Collected data
***

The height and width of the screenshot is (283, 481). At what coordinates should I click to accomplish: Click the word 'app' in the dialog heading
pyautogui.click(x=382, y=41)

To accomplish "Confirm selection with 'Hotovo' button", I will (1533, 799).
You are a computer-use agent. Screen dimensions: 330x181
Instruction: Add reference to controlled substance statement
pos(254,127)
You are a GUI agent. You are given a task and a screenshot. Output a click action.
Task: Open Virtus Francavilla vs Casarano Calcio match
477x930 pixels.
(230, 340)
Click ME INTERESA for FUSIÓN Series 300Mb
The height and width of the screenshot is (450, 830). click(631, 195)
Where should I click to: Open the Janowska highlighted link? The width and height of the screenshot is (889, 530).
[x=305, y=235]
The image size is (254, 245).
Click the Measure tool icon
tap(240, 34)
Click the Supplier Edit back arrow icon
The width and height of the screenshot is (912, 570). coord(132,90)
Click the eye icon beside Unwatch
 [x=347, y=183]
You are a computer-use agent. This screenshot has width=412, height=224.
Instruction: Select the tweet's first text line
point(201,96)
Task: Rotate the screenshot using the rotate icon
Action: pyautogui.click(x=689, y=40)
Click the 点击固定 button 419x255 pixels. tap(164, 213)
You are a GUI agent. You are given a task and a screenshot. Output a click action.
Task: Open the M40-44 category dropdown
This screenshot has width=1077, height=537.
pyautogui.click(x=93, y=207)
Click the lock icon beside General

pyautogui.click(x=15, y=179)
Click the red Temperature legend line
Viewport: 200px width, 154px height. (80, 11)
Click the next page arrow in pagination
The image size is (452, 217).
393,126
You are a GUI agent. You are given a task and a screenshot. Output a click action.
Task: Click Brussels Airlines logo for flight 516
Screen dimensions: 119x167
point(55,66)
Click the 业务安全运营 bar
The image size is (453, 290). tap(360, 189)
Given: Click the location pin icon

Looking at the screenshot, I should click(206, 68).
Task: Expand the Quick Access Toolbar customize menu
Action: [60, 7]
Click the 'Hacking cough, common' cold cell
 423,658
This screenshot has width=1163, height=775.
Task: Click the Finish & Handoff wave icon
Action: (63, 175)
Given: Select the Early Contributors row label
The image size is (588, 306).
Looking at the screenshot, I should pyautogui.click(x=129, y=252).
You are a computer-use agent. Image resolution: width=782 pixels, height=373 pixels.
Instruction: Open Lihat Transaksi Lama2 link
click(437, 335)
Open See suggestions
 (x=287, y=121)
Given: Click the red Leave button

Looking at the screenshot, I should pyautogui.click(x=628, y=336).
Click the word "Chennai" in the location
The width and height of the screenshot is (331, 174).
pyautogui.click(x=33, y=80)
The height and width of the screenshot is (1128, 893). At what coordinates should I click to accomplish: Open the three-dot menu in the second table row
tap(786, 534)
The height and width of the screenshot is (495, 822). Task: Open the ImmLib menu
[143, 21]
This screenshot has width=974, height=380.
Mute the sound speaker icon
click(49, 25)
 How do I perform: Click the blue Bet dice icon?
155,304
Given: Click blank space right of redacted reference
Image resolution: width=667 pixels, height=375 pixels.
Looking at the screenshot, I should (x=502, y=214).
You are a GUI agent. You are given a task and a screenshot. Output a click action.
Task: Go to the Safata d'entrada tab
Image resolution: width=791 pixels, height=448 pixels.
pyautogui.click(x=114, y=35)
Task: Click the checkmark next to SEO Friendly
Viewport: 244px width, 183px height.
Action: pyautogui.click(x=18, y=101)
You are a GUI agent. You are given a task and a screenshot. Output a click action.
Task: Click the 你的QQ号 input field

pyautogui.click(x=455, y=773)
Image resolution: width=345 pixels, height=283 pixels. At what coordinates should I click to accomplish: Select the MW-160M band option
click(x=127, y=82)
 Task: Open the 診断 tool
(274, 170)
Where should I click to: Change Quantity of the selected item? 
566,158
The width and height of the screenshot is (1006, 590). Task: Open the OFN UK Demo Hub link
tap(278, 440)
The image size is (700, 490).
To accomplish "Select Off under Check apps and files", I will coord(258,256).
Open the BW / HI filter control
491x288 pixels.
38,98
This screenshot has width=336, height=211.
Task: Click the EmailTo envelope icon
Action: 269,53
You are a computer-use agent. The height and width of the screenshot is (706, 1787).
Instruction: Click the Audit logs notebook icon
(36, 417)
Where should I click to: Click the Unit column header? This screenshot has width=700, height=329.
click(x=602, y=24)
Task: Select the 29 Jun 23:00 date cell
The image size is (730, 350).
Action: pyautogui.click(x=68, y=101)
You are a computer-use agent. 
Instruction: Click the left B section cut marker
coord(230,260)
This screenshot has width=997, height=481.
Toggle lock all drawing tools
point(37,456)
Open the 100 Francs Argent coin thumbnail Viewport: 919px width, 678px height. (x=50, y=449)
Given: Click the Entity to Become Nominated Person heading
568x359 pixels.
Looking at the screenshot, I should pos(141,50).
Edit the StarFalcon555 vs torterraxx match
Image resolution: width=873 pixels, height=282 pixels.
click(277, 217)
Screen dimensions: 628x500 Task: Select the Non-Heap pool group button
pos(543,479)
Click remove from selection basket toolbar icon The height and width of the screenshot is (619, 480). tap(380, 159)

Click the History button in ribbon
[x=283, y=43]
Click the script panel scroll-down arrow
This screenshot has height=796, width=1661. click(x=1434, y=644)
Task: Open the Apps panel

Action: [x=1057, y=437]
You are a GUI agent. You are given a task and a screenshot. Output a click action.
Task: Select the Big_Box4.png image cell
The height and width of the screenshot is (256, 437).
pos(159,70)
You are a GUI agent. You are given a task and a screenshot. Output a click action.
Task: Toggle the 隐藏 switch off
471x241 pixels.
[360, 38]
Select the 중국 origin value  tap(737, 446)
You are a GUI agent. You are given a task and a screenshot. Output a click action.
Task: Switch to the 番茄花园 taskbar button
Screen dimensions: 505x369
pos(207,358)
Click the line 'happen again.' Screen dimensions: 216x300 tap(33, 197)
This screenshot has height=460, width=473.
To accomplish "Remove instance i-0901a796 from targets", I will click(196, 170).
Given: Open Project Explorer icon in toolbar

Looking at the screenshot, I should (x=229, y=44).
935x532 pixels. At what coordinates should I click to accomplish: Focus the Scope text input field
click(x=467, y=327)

***

Your goal
Would you please copy exactly the part of the entries above that begins at the line containing "You are a computer-use agent. Image" and ends at the line containing "in the location", both lines included?

Solved problem
You are a computer-use agent. Image resolution: width=782 pixels, height=373 pixels.
Instruction: Open Lihat Transaksi Lama2 link
click(437, 335)
Open See suggestions
 (x=287, y=121)
Given: Click the red Leave button

Looking at the screenshot, I should pyautogui.click(x=628, y=336).
Click the word "Chennai" in the location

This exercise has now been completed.